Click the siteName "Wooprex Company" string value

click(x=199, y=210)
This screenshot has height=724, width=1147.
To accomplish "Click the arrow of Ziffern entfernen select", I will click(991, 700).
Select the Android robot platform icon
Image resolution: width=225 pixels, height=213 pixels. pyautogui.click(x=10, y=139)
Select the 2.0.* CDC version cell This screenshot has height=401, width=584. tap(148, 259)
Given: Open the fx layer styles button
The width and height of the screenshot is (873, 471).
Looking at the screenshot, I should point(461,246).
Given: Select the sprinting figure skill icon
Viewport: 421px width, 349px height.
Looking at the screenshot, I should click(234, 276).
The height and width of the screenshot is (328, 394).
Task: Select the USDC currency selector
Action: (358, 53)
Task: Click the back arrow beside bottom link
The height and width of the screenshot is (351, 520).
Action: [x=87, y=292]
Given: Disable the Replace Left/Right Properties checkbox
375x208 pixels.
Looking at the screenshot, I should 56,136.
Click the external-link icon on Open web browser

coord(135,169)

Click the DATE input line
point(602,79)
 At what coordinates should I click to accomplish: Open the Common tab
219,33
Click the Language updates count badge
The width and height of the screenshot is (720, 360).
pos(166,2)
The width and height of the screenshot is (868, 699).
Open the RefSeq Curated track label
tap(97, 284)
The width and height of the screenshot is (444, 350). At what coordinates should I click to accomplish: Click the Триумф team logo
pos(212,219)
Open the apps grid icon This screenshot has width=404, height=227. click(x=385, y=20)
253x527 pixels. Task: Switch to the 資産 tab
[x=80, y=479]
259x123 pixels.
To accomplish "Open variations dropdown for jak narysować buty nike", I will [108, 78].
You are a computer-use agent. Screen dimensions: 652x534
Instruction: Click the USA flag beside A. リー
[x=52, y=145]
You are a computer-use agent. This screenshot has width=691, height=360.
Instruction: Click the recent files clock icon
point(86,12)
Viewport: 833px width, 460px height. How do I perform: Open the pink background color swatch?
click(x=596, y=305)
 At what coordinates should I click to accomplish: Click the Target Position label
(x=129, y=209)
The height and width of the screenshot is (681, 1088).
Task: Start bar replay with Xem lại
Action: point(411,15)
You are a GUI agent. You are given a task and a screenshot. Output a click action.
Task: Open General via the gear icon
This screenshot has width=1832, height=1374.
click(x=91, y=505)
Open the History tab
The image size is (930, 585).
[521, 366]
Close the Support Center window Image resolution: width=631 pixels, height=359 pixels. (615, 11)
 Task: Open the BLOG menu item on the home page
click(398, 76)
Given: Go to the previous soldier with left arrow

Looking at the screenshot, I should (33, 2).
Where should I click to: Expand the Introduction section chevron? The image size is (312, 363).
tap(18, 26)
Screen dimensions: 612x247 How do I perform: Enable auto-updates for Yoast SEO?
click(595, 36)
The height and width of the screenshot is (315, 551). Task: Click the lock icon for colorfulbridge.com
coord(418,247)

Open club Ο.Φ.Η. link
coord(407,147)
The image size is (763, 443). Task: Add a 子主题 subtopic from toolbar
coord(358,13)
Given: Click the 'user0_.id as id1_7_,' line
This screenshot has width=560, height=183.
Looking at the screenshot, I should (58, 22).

**TASK TO CARRY OUT**
Each record shown above must be reproduced exactly.

**RESPONSE TO THE TASK**
Click the siteName "Wooprex Company" string value

click(x=199, y=210)
This screenshot has height=724, width=1147.
To accomplish "Click the arrow of Ziffern entfernen select", I will click(991, 700).
Select the Android robot platform icon
Image resolution: width=225 pixels, height=213 pixels. pyautogui.click(x=10, y=139)
Select the 2.0.* CDC version cell This screenshot has height=401, width=584. tap(148, 259)
Given: Open the fx layer styles button
The width and height of the screenshot is (873, 471).
Looking at the screenshot, I should point(461,246).
Given: Select the sprinting figure skill icon
Viewport: 421px width, 349px height.
Looking at the screenshot, I should click(234, 276).
The height and width of the screenshot is (328, 394).
Task: Select the USDC currency selector
Action: (358, 53)
Task: Click the back arrow beside bottom link
The height and width of the screenshot is (351, 520).
Action: [x=87, y=292]
Given: Disable the Replace Left/Right Properties checkbox
375x208 pixels.
Looking at the screenshot, I should 56,136.
Click the external-link icon on Open web browser

coord(135,169)

Click the DATE input line
point(602,79)
 At what coordinates should I click to accomplish: Open the Common tab
219,33
Click the Language updates count badge
The width and height of the screenshot is (720, 360).
pos(166,2)
The width and height of the screenshot is (868, 699).
Open the RefSeq Curated track label
tap(97, 284)
The width and height of the screenshot is (444, 350). At what coordinates should I click to accomplish: Click the Триумф team logo
pos(212,219)
Open the apps grid icon This screenshot has width=404, height=227. click(x=385, y=20)
253x527 pixels. Task: Switch to the 資産 tab
[x=80, y=479]
259x123 pixels.
To accomplish "Open variations dropdown for jak narysować buty nike", I will [108, 78].
You are a computer-use agent. Screen dimensions: 652x534
Instruction: Click the USA flag beside A. リー
[x=52, y=145]
You are a computer-use agent. This screenshot has width=691, height=360.
Instruction: Click the recent files clock icon
point(86,12)
Viewport: 833px width, 460px height. How do I perform: Open the pink background color swatch?
click(x=596, y=305)
 At what coordinates should I click to accomplish: Click the Target Position label
(x=129, y=209)
The height and width of the screenshot is (681, 1088).
Task: Start bar replay with Xem lại
Action: point(411,15)
You are a GUI agent. You are given a task and a screenshot. Output a click action.
Task: Open General via the gear icon
This screenshot has width=1832, height=1374.
click(x=91, y=505)
Open the History tab
The image size is (930, 585).
[521, 366]
Close the Support Center window Image resolution: width=631 pixels, height=359 pixels. (615, 11)
 Task: Open the BLOG menu item on the home page
click(398, 76)
Given: Go to the previous soldier with left arrow

Looking at the screenshot, I should (33, 2).
Where should I click to: Expand the Introduction section chevron? The image size is (312, 363).
tap(18, 26)
Screen dimensions: 612x247 How do I perform: Enable auto-updates for Yoast SEO?
click(595, 36)
The height and width of the screenshot is (315, 551). Task: Click the lock icon for colorfulbridge.com
coord(418,247)

Open club Ο.Φ.Η. link
coord(407,147)
The image size is (763, 443). Task: Add a 子主题 subtopic from toolbar
coord(358,13)
Given: Click the 'user0_.id as id1_7_,' line
This screenshot has width=560, height=183.
Looking at the screenshot, I should (58, 22).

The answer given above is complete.